● What the task asks: Restating the records exactly is the whole task.

━━━ Task material

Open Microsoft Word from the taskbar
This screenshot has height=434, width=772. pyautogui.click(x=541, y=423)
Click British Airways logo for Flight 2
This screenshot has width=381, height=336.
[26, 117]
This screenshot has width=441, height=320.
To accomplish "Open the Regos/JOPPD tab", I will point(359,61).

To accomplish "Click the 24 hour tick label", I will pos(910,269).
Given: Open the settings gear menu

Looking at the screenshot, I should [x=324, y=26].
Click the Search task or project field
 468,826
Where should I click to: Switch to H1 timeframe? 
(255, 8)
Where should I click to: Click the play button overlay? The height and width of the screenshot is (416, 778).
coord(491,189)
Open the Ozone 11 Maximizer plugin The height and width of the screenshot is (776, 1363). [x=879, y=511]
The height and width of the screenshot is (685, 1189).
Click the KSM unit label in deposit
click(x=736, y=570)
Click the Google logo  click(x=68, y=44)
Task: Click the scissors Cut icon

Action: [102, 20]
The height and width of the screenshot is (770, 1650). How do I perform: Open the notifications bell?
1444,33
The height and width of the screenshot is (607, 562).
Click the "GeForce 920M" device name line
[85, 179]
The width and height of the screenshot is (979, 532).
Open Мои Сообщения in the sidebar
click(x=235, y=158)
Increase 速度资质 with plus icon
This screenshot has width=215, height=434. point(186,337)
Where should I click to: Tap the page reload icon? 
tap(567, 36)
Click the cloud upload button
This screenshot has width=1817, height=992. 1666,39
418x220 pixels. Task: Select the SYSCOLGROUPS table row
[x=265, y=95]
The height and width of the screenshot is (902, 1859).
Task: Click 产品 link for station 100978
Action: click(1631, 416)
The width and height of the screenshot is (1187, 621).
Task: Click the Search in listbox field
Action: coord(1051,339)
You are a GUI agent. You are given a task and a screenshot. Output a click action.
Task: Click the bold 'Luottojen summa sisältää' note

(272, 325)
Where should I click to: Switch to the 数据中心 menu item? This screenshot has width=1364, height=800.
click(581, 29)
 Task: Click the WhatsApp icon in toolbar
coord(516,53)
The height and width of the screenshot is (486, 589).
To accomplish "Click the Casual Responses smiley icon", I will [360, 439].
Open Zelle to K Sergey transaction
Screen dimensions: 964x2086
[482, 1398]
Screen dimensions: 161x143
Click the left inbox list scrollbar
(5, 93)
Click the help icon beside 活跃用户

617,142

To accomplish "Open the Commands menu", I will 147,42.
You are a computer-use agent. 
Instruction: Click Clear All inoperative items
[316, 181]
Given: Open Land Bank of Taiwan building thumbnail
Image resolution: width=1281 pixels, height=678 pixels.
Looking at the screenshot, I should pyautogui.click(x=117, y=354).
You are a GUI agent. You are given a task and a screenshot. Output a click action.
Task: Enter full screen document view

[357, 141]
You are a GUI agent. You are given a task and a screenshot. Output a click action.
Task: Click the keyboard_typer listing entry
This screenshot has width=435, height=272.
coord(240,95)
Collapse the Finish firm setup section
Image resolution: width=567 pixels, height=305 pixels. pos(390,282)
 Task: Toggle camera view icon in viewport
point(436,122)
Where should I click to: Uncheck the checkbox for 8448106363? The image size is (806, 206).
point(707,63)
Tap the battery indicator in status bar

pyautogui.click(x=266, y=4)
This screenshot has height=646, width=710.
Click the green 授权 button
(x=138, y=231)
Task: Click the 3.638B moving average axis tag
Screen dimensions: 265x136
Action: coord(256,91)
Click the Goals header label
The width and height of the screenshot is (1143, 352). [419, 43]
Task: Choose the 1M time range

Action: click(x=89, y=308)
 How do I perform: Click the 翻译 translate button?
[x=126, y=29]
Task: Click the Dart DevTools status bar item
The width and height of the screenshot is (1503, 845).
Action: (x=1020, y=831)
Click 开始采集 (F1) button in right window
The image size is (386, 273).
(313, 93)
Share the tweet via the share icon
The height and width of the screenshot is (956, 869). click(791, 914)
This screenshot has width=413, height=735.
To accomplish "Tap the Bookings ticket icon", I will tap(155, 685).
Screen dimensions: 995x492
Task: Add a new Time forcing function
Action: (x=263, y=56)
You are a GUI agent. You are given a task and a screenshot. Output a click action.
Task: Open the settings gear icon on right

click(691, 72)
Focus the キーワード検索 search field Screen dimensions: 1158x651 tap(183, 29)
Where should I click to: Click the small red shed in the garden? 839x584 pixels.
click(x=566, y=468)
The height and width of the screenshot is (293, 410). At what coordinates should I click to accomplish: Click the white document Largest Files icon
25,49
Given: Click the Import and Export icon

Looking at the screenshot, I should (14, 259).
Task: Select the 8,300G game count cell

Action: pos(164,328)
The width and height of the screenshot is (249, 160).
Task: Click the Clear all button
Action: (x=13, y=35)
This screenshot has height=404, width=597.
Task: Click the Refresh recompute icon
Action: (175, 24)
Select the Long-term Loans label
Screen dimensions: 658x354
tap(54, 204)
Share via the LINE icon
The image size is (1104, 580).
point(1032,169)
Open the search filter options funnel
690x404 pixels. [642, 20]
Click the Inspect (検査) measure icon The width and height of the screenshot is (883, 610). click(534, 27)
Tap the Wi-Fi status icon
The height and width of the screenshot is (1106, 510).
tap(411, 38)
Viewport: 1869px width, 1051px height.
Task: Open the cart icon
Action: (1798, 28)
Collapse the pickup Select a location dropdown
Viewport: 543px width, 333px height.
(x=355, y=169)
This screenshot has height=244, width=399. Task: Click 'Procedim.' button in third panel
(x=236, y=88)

━━━━━━

● Answer space:
Open Microsoft Word from the taskbar
This screenshot has height=434, width=772. pyautogui.click(x=541, y=423)
Click British Airways logo for Flight 2
This screenshot has width=381, height=336.
[26, 117]
This screenshot has width=441, height=320.
To accomplish "Open the Regos/JOPPD tab", I will point(359,61).

To accomplish "Click the 24 hour tick label", I will pos(910,269).
Given: Open the settings gear menu

Looking at the screenshot, I should [x=324, y=26].
Click the Search task or project field
 468,826
Where should I click to: Switch to H1 timeframe? 
(255, 8)
Where should I click to: Click the play button overlay? The height and width of the screenshot is (416, 778).
coord(491,189)
Open the Ozone 11 Maximizer plugin The height and width of the screenshot is (776, 1363). [x=879, y=511]
The height and width of the screenshot is (685, 1189).
Click the KSM unit label in deposit
click(x=736, y=570)
Click the Google logo  click(x=68, y=44)
Task: Click the scissors Cut icon

Action: [102, 20]
The height and width of the screenshot is (770, 1650). How do I perform: Open the notifications bell?
1444,33
The height and width of the screenshot is (607, 562).
Click the "GeForce 920M" device name line
[85, 179]
The width and height of the screenshot is (979, 532).
Open Мои Сообщения in the sidebar
click(x=235, y=158)
Increase 速度资质 with plus icon
This screenshot has width=215, height=434. point(186,337)
Where should I click to: Tap the page reload icon? 
tap(567, 36)
Click the cloud upload button
This screenshot has width=1817, height=992. 1666,39
418x220 pixels. Task: Select the SYSCOLGROUPS table row
[x=265, y=95]
The height and width of the screenshot is (902, 1859).
Task: Click 产品 link for station 100978
Action: click(1631, 416)
The width and height of the screenshot is (1187, 621).
Task: Click the Search in listbox field
Action: coord(1051,339)
You are a GUI agent. You are given a task and a screenshot. Output a click action.
Task: Click the bold 'Luottojen summa sisältää' note

(272, 325)
Where should I click to: Switch to the 数据中心 menu item? This screenshot has width=1364, height=800.
click(581, 29)
 Task: Click the WhatsApp icon in toolbar
coord(516,53)
The height and width of the screenshot is (486, 589).
To accomplish "Click the Casual Responses smiley icon", I will [360, 439].
Open Zelle to K Sergey transaction
Screen dimensions: 964x2086
[482, 1398]
Screen dimensions: 161x143
Click the left inbox list scrollbar
(5, 93)
Click the help icon beside 活跃用户

617,142

To accomplish "Open the Commands menu", I will 147,42.
You are a computer-use agent. 
Instruction: Click Clear All inoperative items
[316, 181]
Given: Open Land Bank of Taiwan building thumbnail
Image resolution: width=1281 pixels, height=678 pixels.
Looking at the screenshot, I should pyautogui.click(x=117, y=354).
You are a GUI agent. You are given a task and a screenshot. Output a click action.
Task: Enter full screen document view

[357, 141]
You are a GUI agent. You are given a task and a screenshot. Output a click action.
Task: Click the keyboard_typer listing entry
This screenshot has width=435, height=272.
coord(240,95)
Collapse the Finish firm setup section
Image resolution: width=567 pixels, height=305 pixels. pos(390,282)
 Task: Toggle camera view icon in viewport
point(436,122)
Where should I click to: Uncheck the checkbox for 8448106363? The image size is (806, 206).
point(707,63)
Tap the battery indicator in status bar

pyautogui.click(x=266, y=4)
This screenshot has height=646, width=710.
Click the green 授权 button
(x=138, y=231)
Task: Click the 3.638B moving average axis tag
Screen dimensions: 265x136
Action: coord(256,91)
Click the Goals header label
The width and height of the screenshot is (1143, 352). [419, 43]
Task: Choose the 1M time range

Action: click(x=89, y=308)
 How do I perform: Click the 翻译 translate button?
[x=126, y=29]
Task: Click the Dart DevTools status bar item
The width and height of the screenshot is (1503, 845).
Action: (x=1020, y=831)
Click 开始采集 (F1) button in right window
The image size is (386, 273).
(313, 93)
Share the tweet via the share icon
The height and width of the screenshot is (956, 869). click(791, 914)
This screenshot has width=413, height=735.
To accomplish "Tap the Bookings ticket icon", I will tap(155, 685).
Screen dimensions: 995x492
Task: Add a new Time forcing function
Action: (x=263, y=56)
You are a GUI agent. You are given a task and a screenshot. Output a click action.
Task: Open the settings gear icon on right

click(691, 72)
Focus the キーワード検索 search field Screen dimensions: 1158x651 tap(183, 29)
Where should I click to: Click the small red shed in the garden? 839x584 pixels.
click(x=566, y=468)
The height and width of the screenshot is (293, 410). At what coordinates should I click to accomplish: Click the white document Largest Files icon
25,49
Given: Click the Import and Export icon

Looking at the screenshot, I should (14, 259).
Task: Select the 8,300G game count cell

Action: pos(164,328)
The width and height of the screenshot is (249, 160).
Task: Click the Clear all button
Action: (x=13, y=35)
This screenshot has height=404, width=597.
Task: Click the Refresh recompute icon
Action: (175, 24)
Select the Long-term Loans label
Screen dimensions: 658x354
tap(54, 204)
Share via the LINE icon
The image size is (1104, 580).
point(1032,169)
Open the search filter options funnel
690x404 pixels. [642, 20]
Click the Inspect (検査) measure icon The width and height of the screenshot is (883, 610). click(534, 27)
Tap the Wi-Fi status icon
The height and width of the screenshot is (1106, 510).
tap(411, 38)
Viewport: 1869px width, 1051px height.
Task: Open the cart icon
Action: (1798, 28)
Collapse the pickup Select a location dropdown
Viewport: 543px width, 333px height.
(x=355, y=169)
This screenshot has height=244, width=399. Task: Click 'Procedim.' button in third panel
(x=236, y=88)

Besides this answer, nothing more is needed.